“Pero nosotros todos, con el rostro descubierto, contemplando como en un espejo la gloria del Señor, estamos siendo transformados en la misma imagen.” – 2 Corintios 3:18, LBLA
La característica más sobresaliente de un cristiano es esa abierta franqueza ante Dios que le permite convertir su vida en un espejo para otras personas.
Cuando el Espíritu Santo nos llena, somos transformados y, al contemplar la gloria del Señor, nos volvemos reflejos de esa misma gloria.
Siempre puedes reconocer cuando alguien ha estado contemplando la gloria divina, porque en lo más íntimo de tu espíritu percibes que refleja el carácter mismo del Señor.
Cuídate de todo aquello que pueda empañar ese espejo en ti, lo cual casi siempre es algo bueno —algo bueno, pero no lo mejor—.

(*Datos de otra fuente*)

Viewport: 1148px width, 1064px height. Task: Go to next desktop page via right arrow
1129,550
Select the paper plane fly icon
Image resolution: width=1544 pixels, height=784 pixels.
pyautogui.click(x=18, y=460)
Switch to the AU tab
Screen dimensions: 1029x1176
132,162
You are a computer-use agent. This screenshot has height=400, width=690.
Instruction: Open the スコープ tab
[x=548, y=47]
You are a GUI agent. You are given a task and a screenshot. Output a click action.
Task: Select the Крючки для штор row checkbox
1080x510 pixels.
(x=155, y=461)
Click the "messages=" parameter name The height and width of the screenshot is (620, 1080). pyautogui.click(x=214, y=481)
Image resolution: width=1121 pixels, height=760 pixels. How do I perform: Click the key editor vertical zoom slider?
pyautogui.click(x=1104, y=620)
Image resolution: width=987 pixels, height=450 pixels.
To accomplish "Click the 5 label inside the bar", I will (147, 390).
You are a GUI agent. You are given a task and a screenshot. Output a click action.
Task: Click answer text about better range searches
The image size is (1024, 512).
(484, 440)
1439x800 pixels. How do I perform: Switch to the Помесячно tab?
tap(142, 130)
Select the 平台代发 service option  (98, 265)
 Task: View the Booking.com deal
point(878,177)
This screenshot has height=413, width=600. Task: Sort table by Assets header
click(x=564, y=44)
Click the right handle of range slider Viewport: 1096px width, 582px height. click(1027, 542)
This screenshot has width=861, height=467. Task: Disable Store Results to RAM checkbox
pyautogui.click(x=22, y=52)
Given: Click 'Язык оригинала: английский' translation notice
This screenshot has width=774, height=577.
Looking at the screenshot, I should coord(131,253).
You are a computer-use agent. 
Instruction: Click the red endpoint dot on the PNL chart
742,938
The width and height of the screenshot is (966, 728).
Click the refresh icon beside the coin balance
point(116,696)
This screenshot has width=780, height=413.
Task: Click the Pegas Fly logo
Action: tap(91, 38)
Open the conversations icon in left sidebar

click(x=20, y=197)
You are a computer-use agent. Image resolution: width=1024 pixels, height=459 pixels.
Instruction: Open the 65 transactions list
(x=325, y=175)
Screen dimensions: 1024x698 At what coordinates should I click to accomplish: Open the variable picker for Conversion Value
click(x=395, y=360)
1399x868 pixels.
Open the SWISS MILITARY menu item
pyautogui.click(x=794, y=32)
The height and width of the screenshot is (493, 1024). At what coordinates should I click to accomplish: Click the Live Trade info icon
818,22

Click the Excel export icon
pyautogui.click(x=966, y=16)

La regla de oro para tu vida y la mía es mantener nuestra existencia abierta a Dios.
Haz a un lado todo lo demás: vestido, alimento, y las distracciones del mundo.
El ajetreo de los otros asuntos siempre tiende a opacar nuestra concentración en Él.
Debemos mantener una posición constante de contemplación hacia Dios, conservando nuestra vida entera totalmente espiritual.
Deja que lo demás venga y vaya, que las personas te critiquen si quieren; pero no permitas que nada opaque “la vida que está escondida con Cristo en Dios” (Colosenses 3:3).
Nunca dejes que los afanes interrumpan tu permanencia en Él. Aunque resulta fácil permitirlo, debemos tomar precauciones para que no ocurra.
La lección más difícil de la vida cristiana es aprender cómo mantenernos “contemplando como en un espejo la gloria del Señor.”